During one of the promenades Truesdale passed by with Bertie Patterson on his arm. The decorum of the walk could not exclude all of Truesdale's lithe and swaying ease; he held his head high, and sent his eyes abroad to right or left with an assurance that some might have felt to be an impertinence and others an insolence. To Jane he seemed just descended from some heaven-kissing hill. She sniffed once or twice as he went past. "I hope I didn't put too much on—I'm sure I didn't. I just sha'n't worry about it any more."
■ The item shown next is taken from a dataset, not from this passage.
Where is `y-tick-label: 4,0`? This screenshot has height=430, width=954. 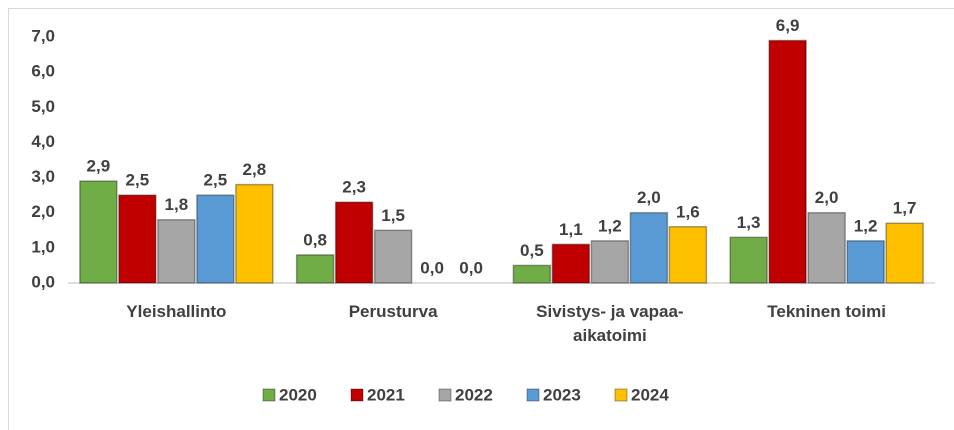
y-tick-label: 4,0 is located at coordinates (43, 142).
Bertie Patterson kept step beside him bravely, though she knew that Jane was looking at her from one side of the house and her aunt Lydia from the other. She was striving faithfully to be worthy of her environment. To take the arm of this brilliant young personage on any occasion at all would have been a test of spirit; how much more so on an occasion so brilliant and entrancing as this—particularly when the badge upon the young man's breast connected him so closely with it, and made the connection patent to all? She fused everything, and filled him with it and it with him: the mounting tones of violins and trumpets, the sparkling quincunxes of the girdling balcony-front, the wide band of fresco which ran in unison with the arches of glittering bulbs above their heads, the circling and swaying throng—all the sheen and splendor of a vast and successful city.

"Nice little girl with your brother," said Mrs. Bates.